→ The problem: Beginning with the line that includes "Instruction: Open the Benefit Terms link" and ending with the last line of the entries below, set down each line exactly; include no pictures.

•••

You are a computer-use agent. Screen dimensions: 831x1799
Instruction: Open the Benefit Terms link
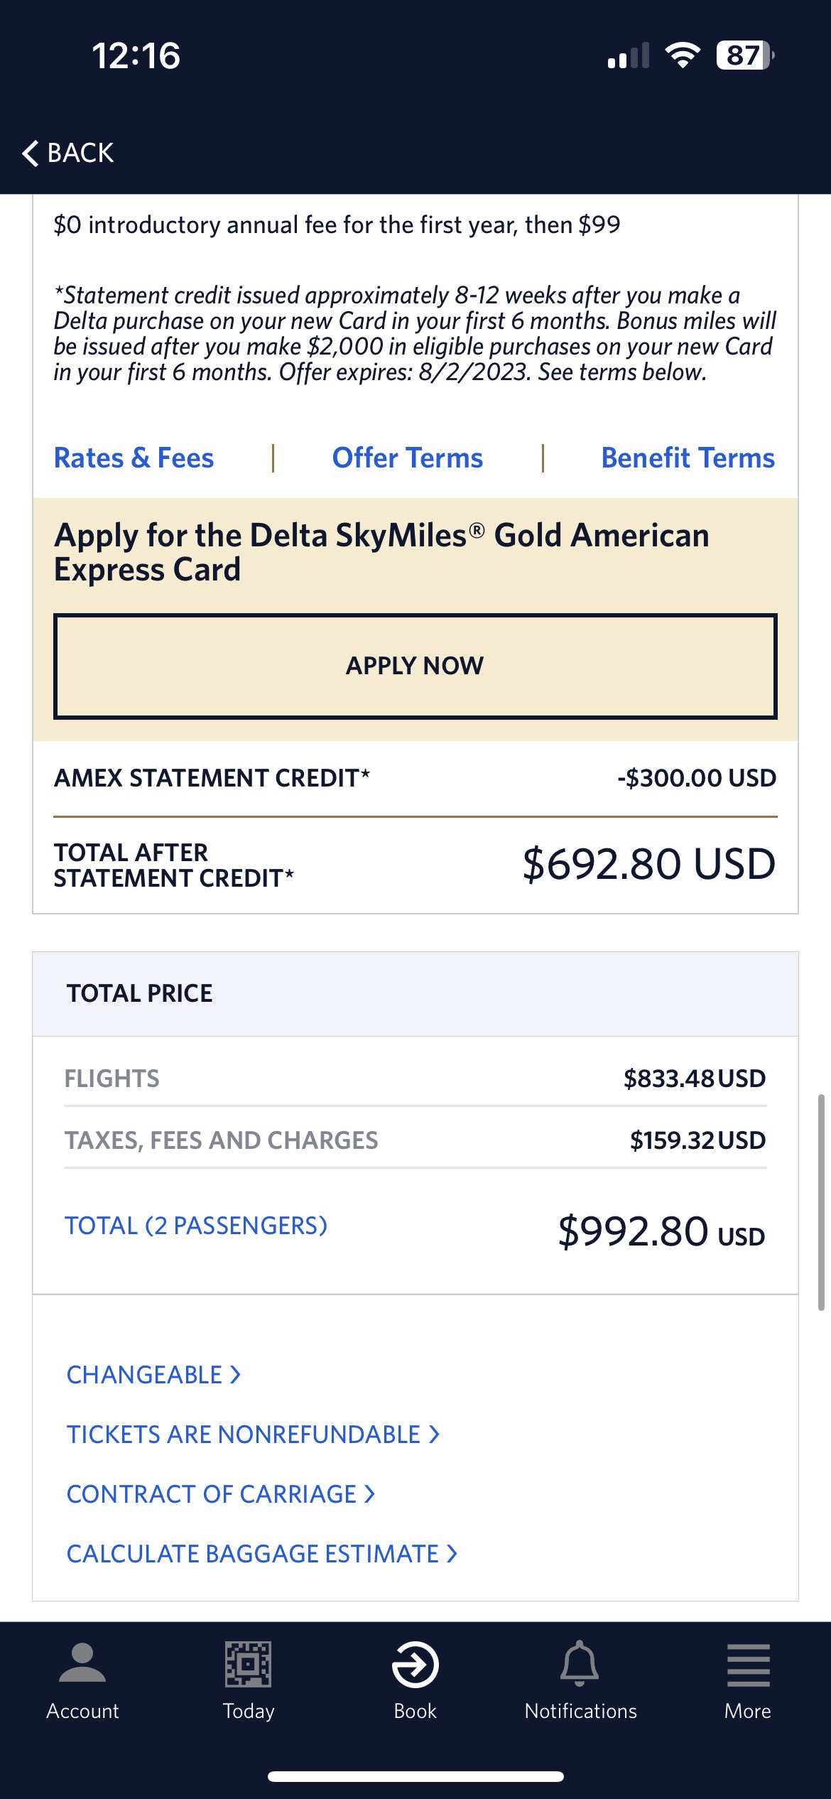tap(688, 458)
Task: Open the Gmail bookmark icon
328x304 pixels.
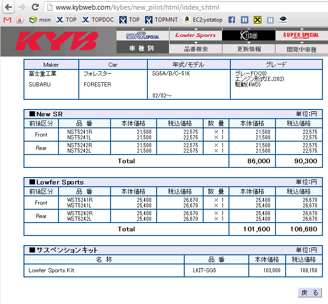Action: click(7, 20)
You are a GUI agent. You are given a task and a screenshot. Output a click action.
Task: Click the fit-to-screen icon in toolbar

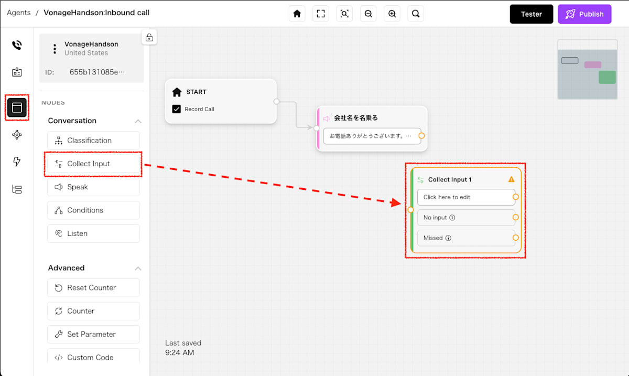[x=321, y=14]
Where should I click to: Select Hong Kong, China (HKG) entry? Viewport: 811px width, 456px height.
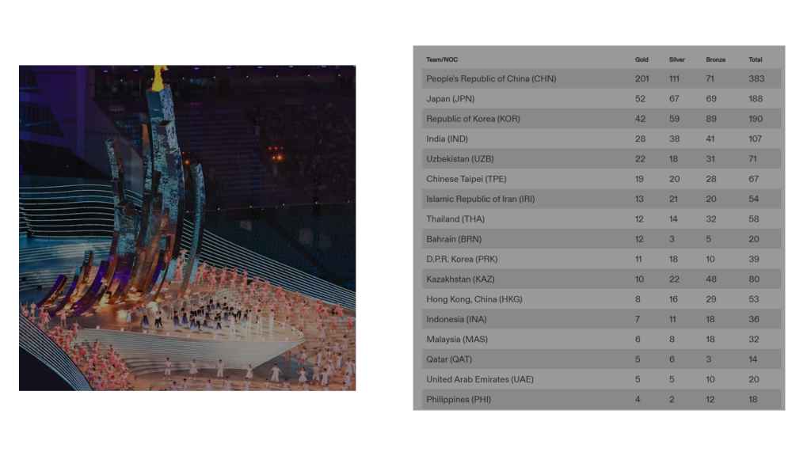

•••

→ Answer to this task:
Instruction: Open the Benefit Terms link
tap(688, 458)
Task: Open the Gmail bookmark icon
328x304 pixels.
Action: click(7, 20)
You are a GUI agent. You are given a task and a screenshot. Output a click action.
Task: Click the fit-to-screen icon in toolbar

[x=321, y=14]
Where should I click to: Select Hong Kong, China (HKG) entry? Viewport: 811px width, 456px height.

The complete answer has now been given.